◆ **WORK ITEM**: The copy should begin at the line containing "Where should I" and end at the last line of the material. Please reproduce those lines exactly and keep pictures out.

◆ **MATERIAL PROVIDED**:
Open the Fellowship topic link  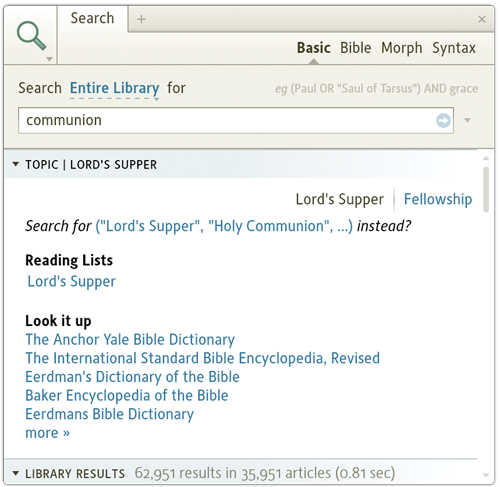tap(438, 199)
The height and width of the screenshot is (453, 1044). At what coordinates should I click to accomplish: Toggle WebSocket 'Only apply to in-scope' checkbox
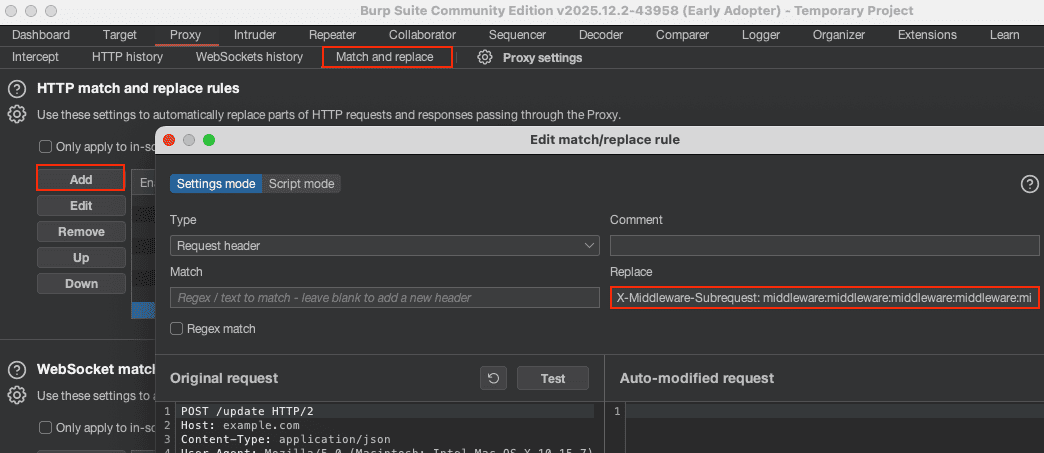[45, 428]
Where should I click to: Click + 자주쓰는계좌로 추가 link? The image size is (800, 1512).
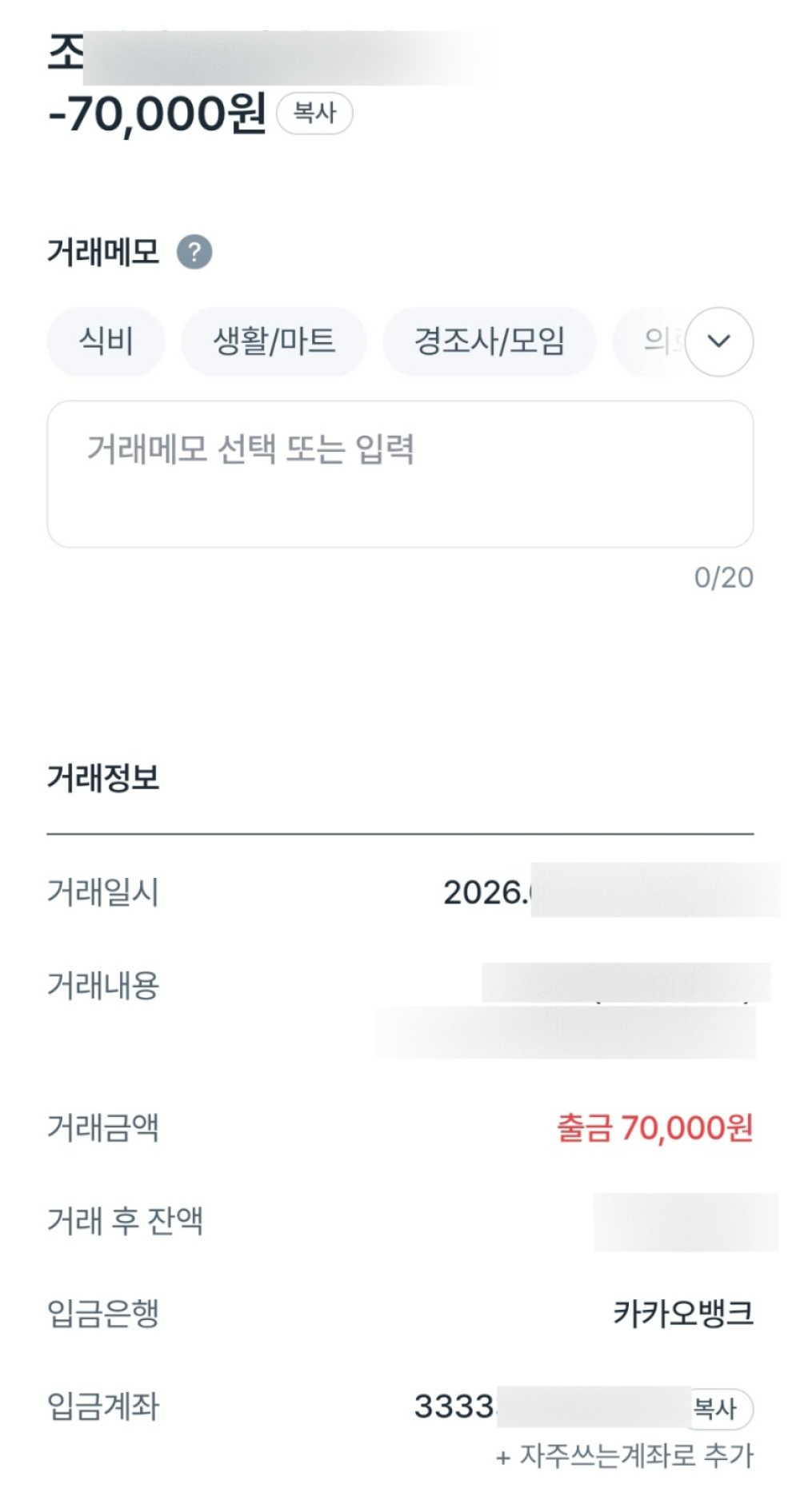625,1456
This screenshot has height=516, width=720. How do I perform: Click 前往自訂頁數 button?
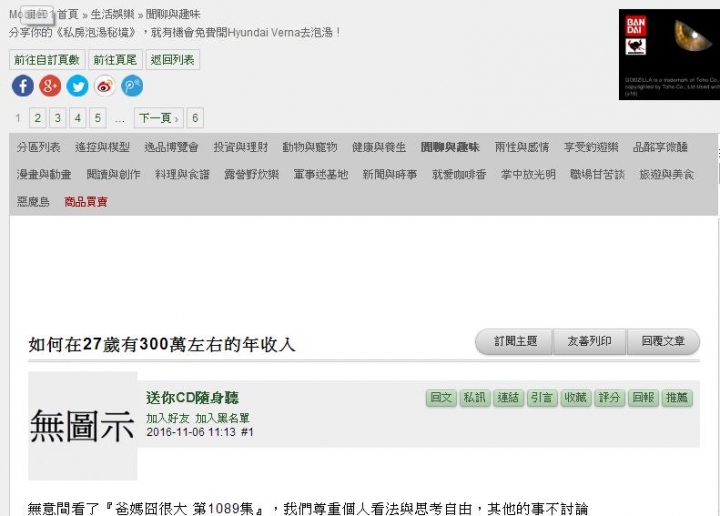point(47,60)
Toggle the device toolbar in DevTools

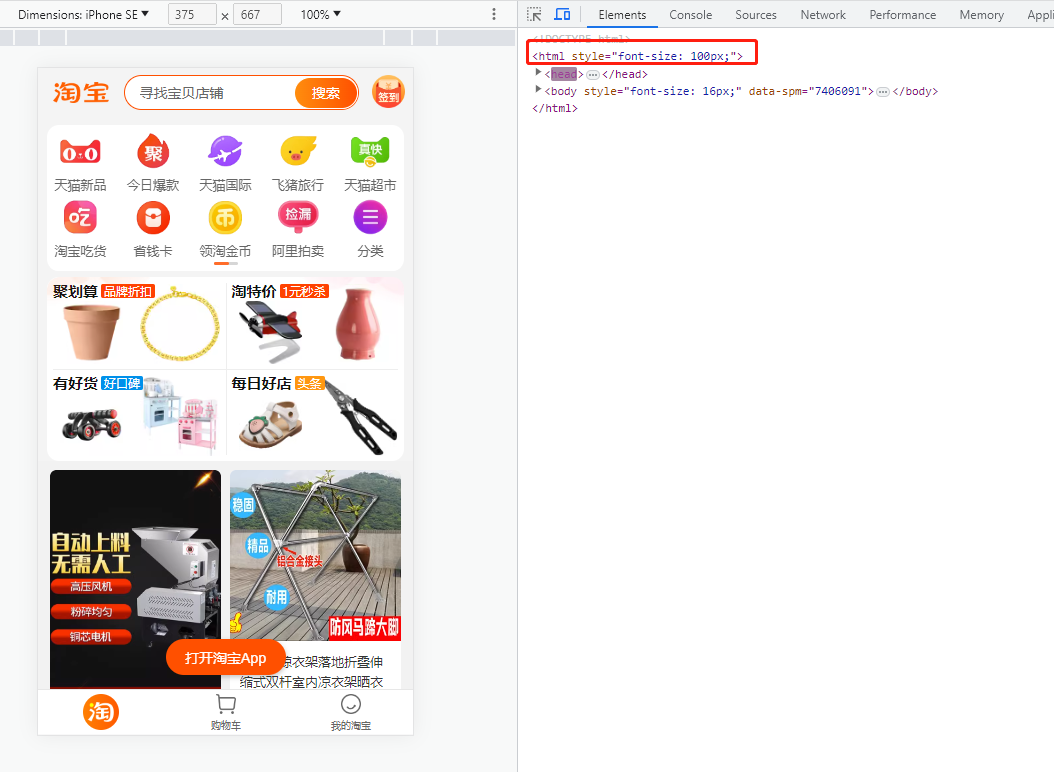point(562,14)
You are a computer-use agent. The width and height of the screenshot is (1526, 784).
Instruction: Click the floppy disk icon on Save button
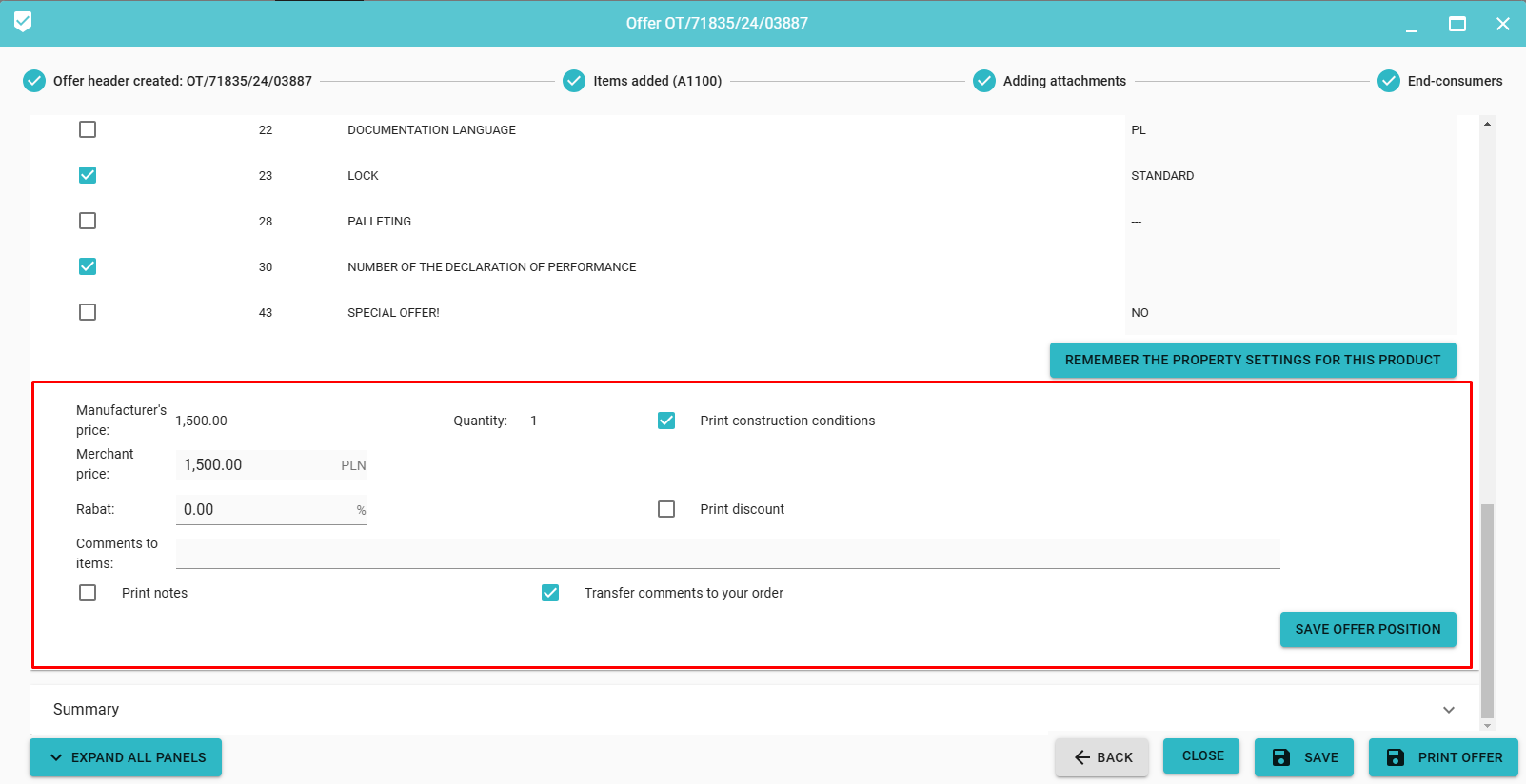click(x=1281, y=757)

◆ **RESPONSE AREA**:
Where should I click to: Click + 자주쓰는계좌로 추가 link? The image size is (800, 1512).
625,1456
This screenshot has height=516, width=720. How do I perform: Click 前往自訂頁數 button?
point(47,60)
Toggle the device toolbar in DevTools

point(562,14)
You are a computer-use agent. The width and height of the screenshot is (1526, 784).
Instruction: Click the floppy disk icon on Save button
click(x=1281, y=757)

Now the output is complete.